Daily Dose of Kids – Lisa Frank

Some of you may remember the infamous day last month when I celebrated E’s birthday with not one, but two trips to the store for replacement Lisa Frank backpack and lunchbox. (for those who missed it, the dog ate them). Well now you lucky folks get the update on this situation…

Exactly one week after the purchase of those replacement items, E came home with a completely busted zipper on the backpack. Argh. I was done with this situation so I dragged her to Office Depot and forced her to choose a real backpack. She was not happy about this. These backpacks were just plain old backpacks, sure to last more than a week, and there was no bright color beautiful (aka horrendous) backpack in sight. She pouted. She stomped. She whined. She refused to choose. She insisted I take her somewhere else for something pretty. The Denise voice was used and we came home with a plain powder blue backpack that has now lasted quite nicely for just shy of one month. Success. (I also purchased a real backpack for his highness, J, because he’d been walking around with a rip in the brand new backpack his other parents bought him and the zipper broke on it as well. Some folks need a lesson in back to school shopping or they ought to leave it to the professionals… whatever).

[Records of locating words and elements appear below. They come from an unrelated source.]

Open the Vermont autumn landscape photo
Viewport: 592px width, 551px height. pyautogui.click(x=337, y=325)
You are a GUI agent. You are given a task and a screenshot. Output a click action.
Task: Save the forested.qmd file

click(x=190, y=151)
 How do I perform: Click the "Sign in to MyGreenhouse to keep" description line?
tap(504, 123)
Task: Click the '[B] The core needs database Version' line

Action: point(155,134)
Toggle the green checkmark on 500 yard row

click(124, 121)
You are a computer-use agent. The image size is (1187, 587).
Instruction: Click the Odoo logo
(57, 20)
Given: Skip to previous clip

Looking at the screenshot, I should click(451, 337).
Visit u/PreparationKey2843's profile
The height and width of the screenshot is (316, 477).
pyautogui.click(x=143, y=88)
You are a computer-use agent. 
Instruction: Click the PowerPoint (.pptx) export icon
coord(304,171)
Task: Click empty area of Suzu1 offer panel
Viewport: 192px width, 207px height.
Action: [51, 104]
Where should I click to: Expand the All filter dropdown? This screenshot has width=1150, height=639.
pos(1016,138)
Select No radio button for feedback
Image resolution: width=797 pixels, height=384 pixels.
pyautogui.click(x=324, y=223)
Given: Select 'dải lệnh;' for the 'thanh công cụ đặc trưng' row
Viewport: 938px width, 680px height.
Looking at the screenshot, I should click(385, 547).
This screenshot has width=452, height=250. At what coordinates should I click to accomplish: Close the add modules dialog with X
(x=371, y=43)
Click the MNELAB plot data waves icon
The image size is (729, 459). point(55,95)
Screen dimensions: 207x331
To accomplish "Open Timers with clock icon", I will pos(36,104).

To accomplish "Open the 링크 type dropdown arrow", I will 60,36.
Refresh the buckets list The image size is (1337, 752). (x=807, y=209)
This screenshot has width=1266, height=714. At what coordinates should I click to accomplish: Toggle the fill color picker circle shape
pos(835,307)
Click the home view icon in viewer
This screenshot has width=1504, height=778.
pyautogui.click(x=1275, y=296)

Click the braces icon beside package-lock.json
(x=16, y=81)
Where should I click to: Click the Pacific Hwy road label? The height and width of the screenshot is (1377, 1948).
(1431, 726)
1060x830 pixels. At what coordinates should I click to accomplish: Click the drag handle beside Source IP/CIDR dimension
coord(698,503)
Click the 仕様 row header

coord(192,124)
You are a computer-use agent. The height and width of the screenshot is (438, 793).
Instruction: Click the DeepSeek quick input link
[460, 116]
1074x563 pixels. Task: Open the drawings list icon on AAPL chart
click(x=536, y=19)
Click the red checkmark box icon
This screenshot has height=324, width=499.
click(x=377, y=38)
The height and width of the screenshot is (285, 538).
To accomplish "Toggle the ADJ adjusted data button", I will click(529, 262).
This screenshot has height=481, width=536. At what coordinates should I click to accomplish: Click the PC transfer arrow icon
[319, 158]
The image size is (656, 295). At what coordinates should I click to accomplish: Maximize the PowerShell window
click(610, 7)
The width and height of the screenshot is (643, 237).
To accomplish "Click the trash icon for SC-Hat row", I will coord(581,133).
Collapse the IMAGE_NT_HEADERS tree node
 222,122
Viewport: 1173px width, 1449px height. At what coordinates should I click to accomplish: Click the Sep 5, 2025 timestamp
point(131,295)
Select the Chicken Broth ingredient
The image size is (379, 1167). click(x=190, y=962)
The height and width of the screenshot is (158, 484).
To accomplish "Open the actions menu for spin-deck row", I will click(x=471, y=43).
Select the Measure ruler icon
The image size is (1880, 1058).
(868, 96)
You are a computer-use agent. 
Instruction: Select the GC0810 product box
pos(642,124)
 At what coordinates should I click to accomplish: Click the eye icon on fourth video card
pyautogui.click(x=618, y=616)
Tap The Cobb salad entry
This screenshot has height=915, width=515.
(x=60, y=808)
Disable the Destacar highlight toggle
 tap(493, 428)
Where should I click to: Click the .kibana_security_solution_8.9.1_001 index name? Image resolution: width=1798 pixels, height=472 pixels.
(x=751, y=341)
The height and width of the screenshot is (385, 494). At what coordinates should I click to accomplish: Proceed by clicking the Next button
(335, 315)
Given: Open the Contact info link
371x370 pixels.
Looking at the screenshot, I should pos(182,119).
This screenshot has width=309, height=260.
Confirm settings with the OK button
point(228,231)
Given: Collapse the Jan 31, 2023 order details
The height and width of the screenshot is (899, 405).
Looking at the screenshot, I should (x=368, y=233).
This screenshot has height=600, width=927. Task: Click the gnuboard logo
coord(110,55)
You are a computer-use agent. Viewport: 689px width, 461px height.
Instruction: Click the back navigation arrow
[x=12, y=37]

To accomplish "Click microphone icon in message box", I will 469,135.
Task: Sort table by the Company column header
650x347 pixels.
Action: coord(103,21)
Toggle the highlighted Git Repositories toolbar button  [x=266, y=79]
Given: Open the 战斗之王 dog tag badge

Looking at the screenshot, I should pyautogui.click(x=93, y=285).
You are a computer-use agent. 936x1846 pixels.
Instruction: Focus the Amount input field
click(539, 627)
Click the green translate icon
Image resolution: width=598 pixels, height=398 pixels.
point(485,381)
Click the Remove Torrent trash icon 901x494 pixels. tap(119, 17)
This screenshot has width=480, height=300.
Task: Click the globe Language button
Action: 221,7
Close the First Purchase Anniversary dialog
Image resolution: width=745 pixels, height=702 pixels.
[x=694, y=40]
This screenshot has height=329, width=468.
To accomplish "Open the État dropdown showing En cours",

Fast forward a few weeks and we see E climb into the car after school with a broken Lisa Frank lunchbox! I’m not kidding. The little plastic ring that you slip the velcro tab to close it came off. Seemed relatively functional to me so I wasn’t all that concerned with it. Two minutes later I see whiteness floating in the air when I glanced in the rearview mirror and I hear RJ shrieking at E to stop throwing that stuff at her. Sigh. The child decided it would be fun to tear the lunchbox completely apart and throw it at her sister. Again the Denise voice was used and I decided to share a little bit of health news with the child…

That stuff she was happily tearing apart and playing with and throwing all over the place might just contain high levels of lead. And E, did you know that lead is really dangerous? The fluff stops flying.

Lisa Frank’s lunchboxes might not be on the list of death boxes but then again, we didn’t test the darn thing. Regardless, no more Lisa Frank products will be purchased by any member of the Flamingo House family. We’re done with Lisa Frank and her beautiful colorful madness. Good riddance is all I can say about it.